● Directions for this task:
What is needed is an exact copy of the lines from the one containing "Task: Open the GitHub" through the last line of the entries below, both included.
━━━ Supplied data
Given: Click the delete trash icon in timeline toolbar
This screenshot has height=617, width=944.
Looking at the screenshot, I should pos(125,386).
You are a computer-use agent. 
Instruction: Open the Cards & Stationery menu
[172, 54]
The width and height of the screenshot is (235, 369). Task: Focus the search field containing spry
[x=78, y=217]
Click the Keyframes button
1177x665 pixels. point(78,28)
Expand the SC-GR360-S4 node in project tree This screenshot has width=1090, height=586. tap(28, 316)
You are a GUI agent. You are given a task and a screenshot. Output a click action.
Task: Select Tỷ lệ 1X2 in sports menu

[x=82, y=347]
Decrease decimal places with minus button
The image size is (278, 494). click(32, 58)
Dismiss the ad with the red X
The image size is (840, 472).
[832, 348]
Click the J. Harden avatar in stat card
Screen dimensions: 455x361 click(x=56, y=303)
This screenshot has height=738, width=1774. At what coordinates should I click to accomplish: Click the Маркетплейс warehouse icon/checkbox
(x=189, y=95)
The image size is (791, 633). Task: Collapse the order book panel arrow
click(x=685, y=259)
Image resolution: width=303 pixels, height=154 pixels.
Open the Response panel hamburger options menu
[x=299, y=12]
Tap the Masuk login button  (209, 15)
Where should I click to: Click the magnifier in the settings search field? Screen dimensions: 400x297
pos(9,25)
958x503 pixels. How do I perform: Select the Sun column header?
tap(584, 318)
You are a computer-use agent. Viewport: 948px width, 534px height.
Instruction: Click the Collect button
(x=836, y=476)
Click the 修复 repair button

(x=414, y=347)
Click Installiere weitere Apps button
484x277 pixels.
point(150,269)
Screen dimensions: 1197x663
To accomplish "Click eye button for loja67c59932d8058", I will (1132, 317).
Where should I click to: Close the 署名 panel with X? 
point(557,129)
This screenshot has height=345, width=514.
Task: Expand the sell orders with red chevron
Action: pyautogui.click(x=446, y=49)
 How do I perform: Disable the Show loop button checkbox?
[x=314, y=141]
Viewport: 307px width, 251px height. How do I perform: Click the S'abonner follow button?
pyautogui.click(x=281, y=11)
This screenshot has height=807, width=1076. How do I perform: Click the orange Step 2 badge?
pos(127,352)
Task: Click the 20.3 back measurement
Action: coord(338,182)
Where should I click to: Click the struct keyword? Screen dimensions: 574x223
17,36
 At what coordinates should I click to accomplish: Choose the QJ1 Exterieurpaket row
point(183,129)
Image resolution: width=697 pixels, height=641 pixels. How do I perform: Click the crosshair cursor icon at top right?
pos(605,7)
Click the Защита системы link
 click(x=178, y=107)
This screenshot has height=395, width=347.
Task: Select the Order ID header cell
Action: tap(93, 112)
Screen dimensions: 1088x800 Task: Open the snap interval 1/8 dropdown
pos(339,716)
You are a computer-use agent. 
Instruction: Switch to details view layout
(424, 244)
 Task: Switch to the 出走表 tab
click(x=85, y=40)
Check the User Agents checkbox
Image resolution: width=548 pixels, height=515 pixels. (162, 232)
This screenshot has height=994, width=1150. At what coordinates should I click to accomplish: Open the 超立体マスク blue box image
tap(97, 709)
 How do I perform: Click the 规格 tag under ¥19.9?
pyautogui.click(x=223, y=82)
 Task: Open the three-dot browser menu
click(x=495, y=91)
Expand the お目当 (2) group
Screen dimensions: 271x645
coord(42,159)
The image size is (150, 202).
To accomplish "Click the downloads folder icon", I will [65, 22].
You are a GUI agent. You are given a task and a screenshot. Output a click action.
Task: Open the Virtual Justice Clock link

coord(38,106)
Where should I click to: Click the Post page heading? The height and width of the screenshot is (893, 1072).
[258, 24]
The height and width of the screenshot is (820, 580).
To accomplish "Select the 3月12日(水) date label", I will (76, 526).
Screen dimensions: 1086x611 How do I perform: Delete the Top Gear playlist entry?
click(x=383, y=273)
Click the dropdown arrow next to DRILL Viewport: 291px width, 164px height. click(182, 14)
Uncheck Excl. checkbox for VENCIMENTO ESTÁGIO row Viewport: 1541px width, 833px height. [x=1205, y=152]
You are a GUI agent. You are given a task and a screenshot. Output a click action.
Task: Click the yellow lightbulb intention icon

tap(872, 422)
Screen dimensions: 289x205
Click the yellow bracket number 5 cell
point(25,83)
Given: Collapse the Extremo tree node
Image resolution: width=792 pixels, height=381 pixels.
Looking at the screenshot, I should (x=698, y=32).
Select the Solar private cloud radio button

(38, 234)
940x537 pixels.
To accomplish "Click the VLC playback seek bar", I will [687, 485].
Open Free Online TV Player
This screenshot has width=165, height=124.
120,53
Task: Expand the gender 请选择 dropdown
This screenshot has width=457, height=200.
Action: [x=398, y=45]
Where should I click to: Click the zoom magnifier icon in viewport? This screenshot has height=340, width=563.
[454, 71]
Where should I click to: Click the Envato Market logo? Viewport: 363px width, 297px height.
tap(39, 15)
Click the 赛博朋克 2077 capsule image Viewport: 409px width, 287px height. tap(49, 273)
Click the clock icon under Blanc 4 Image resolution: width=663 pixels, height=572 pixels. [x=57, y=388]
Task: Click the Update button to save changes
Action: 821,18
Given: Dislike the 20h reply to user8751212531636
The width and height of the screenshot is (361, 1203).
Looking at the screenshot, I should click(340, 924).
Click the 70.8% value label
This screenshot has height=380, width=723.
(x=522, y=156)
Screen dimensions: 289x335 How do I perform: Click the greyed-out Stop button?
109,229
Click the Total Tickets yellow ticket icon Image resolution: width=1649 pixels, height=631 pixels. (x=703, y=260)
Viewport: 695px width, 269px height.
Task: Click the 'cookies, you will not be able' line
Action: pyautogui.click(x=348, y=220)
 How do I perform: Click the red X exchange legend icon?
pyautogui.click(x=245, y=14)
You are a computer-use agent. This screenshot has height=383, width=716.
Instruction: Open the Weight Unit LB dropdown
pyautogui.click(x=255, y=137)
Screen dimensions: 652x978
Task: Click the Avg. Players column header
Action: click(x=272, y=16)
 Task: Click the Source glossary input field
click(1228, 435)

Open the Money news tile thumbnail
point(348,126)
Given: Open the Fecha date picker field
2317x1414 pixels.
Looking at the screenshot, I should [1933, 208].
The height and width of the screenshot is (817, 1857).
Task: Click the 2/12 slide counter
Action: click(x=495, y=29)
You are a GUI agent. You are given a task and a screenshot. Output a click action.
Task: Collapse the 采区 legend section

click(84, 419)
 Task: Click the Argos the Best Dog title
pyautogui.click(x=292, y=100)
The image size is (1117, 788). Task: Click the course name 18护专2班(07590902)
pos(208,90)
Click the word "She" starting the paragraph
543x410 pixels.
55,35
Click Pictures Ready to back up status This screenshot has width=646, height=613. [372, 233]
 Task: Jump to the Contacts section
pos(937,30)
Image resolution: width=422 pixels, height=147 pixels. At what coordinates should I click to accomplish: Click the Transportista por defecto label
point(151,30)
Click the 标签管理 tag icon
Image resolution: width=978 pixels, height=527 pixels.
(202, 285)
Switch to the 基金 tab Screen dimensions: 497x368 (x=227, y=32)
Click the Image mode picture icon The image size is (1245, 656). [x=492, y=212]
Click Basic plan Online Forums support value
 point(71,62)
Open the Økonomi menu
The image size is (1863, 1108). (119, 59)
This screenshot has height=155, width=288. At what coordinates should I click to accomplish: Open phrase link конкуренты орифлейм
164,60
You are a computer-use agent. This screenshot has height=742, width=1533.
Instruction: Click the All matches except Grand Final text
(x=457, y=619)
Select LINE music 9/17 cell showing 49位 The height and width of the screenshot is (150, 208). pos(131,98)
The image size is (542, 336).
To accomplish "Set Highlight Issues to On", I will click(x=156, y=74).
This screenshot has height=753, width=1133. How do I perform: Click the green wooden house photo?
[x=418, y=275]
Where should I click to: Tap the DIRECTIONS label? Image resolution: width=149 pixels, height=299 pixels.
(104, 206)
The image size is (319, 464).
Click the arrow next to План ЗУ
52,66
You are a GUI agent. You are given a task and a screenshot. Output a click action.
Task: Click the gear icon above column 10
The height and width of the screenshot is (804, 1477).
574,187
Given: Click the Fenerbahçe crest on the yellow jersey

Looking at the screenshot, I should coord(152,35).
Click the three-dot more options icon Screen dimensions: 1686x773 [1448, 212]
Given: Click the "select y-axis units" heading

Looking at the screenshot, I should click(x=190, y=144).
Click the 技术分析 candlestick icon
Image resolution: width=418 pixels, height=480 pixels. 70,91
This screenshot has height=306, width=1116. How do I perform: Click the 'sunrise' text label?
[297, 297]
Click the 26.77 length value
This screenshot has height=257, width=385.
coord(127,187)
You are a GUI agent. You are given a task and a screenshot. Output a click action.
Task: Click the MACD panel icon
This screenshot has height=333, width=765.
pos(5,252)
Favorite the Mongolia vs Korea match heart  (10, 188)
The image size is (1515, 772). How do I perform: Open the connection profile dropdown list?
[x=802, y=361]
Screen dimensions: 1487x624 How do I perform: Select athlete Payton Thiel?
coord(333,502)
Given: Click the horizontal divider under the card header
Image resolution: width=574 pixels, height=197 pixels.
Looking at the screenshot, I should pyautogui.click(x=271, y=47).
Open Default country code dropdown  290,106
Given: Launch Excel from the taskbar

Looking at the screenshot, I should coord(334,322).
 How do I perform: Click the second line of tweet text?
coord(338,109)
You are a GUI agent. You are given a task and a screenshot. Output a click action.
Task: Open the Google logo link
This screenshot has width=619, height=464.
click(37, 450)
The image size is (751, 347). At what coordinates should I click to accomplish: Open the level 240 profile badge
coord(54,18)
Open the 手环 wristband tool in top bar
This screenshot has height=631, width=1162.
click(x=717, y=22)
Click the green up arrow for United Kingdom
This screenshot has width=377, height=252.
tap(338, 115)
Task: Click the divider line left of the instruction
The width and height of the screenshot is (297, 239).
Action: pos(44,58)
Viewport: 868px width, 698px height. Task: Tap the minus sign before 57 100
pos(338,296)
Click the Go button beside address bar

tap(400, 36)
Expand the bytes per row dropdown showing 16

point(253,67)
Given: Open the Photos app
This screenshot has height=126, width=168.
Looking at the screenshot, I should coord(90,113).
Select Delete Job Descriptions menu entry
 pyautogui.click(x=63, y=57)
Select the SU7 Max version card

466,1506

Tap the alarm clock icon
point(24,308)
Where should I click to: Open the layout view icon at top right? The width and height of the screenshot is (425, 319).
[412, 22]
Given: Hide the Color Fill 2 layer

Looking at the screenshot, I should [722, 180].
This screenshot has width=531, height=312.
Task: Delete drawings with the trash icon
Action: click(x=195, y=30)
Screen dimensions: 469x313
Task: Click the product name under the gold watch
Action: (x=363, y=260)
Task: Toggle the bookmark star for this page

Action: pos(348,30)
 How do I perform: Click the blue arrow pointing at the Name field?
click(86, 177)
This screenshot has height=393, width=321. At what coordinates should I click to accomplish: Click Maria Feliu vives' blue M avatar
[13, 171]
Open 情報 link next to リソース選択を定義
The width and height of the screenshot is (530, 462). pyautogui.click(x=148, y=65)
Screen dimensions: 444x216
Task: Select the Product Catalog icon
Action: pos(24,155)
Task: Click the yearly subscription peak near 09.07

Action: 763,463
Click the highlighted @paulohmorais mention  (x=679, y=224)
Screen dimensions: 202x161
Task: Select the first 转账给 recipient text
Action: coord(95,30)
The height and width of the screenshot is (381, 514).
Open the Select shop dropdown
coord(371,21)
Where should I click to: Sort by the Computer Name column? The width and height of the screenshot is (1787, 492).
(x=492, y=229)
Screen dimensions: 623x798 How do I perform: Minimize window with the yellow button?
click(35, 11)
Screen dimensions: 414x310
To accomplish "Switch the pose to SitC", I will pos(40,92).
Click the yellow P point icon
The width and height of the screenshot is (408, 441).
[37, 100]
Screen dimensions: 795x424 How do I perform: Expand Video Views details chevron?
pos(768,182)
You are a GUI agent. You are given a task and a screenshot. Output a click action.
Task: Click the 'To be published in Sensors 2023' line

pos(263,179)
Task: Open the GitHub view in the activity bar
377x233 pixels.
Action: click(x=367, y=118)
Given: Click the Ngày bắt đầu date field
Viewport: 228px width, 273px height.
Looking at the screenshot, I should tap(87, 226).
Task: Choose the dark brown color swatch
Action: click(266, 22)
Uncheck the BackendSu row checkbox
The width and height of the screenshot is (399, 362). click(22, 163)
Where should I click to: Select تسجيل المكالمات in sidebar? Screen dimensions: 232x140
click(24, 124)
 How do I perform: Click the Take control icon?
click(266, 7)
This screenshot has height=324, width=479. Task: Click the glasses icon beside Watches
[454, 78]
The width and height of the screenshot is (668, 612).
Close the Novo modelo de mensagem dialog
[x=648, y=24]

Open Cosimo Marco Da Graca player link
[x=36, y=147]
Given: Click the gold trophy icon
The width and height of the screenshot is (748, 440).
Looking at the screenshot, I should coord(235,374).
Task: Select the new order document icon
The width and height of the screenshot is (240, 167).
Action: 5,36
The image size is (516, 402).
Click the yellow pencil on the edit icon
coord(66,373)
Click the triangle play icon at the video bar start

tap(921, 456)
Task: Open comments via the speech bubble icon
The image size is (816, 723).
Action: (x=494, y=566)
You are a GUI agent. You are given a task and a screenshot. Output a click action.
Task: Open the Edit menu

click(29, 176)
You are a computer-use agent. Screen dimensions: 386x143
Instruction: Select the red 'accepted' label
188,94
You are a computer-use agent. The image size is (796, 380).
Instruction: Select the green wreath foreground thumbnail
━━━━━━
● Output below:
Task: Open the GitHub view in the activity bar
377x233 pixels.
Action: click(x=367, y=118)
Given: Click the Ngày bắt đầu date field
Viewport: 228px width, 273px height.
Looking at the screenshot, I should tap(87, 226).
Task: Choose the dark brown color swatch
Action: click(266, 22)
Uncheck the BackendSu row checkbox
The width and height of the screenshot is (399, 362). click(22, 163)
Where should I click to: Select تسجيل المكالمات in sidebar? Screen dimensions: 232x140
click(24, 124)
 How do I perform: Click the Take control icon?
click(266, 7)
This screenshot has height=324, width=479. Task: Click the glasses icon beside Watches
[454, 78]
The width and height of the screenshot is (668, 612).
Close the Novo modelo de mensagem dialog
[x=648, y=24]

Open Cosimo Marco Da Graca player link
[x=36, y=147]
Given: Click the gold trophy icon
The width and height of the screenshot is (748, 440).
Looking at the screenshot, I should coord(235,374).
Task: Select the new order document icon
The width and height of the screenshot is (240, 167).
Action: 5,36
The image size is (516, 402).
Click the yellow pencil on the edit icon
coord(66,373)
Click the triangle play icon at the video bar start

tap(921, 456)
Task: Open comments via the speech bubble icon
The image size is (816, 723).
Action: (x=494, y=566)
You are a GUI agent. You are given a task and a screenshot. Output a click action.
Task: Open the Edit menu

click(29, 176)
You are a computer-use agent. Screen dimensions: 386x143
Instruction: Select the red 'accepted' label
188,94
You are a computer-use agent. The image size is (796, 380).
Instruction: Select the green wreath foreground thumbnail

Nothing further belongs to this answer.